Part of a data file
# # #
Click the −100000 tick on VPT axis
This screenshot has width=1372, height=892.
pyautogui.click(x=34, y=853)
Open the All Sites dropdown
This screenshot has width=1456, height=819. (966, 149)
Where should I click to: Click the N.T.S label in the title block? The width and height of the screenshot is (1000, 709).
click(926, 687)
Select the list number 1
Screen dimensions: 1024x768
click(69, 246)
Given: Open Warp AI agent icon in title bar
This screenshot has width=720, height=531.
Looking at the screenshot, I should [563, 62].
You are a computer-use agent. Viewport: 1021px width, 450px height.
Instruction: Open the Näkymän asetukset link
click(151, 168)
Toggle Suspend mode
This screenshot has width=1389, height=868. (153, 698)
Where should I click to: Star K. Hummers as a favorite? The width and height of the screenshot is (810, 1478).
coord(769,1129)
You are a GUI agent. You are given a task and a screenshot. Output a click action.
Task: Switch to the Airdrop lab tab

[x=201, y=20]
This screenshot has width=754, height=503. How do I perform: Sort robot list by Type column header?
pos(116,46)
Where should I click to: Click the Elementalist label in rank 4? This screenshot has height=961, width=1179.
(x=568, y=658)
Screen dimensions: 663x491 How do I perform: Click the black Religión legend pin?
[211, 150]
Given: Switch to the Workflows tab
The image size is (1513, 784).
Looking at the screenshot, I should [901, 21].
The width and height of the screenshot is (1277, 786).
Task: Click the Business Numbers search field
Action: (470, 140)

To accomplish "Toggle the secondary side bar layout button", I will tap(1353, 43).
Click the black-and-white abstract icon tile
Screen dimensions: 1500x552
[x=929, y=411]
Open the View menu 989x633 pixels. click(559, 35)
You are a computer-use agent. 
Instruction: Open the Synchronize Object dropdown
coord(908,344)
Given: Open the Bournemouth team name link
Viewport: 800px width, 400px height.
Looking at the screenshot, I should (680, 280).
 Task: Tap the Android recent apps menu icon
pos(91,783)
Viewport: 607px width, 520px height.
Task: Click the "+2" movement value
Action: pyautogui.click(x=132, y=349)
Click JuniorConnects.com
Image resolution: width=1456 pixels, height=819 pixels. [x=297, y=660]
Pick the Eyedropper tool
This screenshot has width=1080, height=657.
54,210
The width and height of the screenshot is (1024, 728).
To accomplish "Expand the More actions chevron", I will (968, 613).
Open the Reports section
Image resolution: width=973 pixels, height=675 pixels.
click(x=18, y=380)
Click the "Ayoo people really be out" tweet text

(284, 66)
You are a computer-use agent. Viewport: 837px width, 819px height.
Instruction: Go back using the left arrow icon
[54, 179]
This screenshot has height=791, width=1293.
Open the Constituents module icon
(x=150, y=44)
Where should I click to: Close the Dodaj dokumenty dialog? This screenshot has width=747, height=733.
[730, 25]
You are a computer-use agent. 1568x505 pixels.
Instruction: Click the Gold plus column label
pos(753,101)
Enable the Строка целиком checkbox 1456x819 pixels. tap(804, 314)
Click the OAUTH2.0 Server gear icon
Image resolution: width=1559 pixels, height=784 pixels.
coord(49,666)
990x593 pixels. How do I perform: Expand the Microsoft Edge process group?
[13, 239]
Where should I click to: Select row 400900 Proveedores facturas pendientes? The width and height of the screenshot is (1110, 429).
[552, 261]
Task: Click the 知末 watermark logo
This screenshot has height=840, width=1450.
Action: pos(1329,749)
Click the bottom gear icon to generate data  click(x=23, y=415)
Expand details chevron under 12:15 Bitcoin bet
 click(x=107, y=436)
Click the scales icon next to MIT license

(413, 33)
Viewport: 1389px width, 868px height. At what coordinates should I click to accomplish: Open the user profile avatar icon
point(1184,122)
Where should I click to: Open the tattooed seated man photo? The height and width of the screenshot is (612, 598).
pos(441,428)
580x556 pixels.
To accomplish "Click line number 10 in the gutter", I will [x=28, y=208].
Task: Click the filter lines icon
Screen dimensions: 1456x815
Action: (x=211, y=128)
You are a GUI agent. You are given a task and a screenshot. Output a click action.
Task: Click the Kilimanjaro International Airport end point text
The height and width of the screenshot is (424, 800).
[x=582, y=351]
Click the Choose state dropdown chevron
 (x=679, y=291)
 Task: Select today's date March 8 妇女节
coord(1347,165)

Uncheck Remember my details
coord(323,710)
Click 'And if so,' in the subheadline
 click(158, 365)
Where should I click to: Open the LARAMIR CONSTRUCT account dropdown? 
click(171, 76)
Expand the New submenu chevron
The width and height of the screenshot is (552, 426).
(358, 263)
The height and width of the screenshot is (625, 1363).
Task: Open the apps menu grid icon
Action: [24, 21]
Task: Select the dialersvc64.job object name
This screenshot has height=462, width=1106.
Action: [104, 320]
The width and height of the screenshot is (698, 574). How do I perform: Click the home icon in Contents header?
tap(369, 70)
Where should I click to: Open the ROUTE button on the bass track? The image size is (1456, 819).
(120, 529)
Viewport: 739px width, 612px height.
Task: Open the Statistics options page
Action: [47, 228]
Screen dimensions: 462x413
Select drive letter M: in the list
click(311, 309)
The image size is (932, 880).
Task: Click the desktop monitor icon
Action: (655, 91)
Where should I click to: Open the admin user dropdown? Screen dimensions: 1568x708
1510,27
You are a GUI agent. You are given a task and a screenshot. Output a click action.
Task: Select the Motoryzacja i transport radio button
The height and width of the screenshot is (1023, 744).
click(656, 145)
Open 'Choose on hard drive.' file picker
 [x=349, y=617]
# # #
Repeat word for word the lines of the listing above, starting at the first line and ending at the line that contains "Looking at the screenshot, I should [563, 62].".

• RESULT OF THE EXERCISE:
Click the −100000 tick on VPT axis
This screenshot has width=1372, height=892.
pyautogui.click(x=34, y=853)
Open the All Sites dropdown
This screenshot has width=1456, height=819. (966, 149)
Where should I click to: Click the N.T.S label in the title block? The width and height of the screenshot is (1000, 709).
click(926, 687)
Select the list number 1
Screen dimensions: 1024x768
click(69, 246)
Given: Open Warp AI agent icon in title bar
This screenshot has width=720, height=531.
Looking at the screenshot, I should [563, 62].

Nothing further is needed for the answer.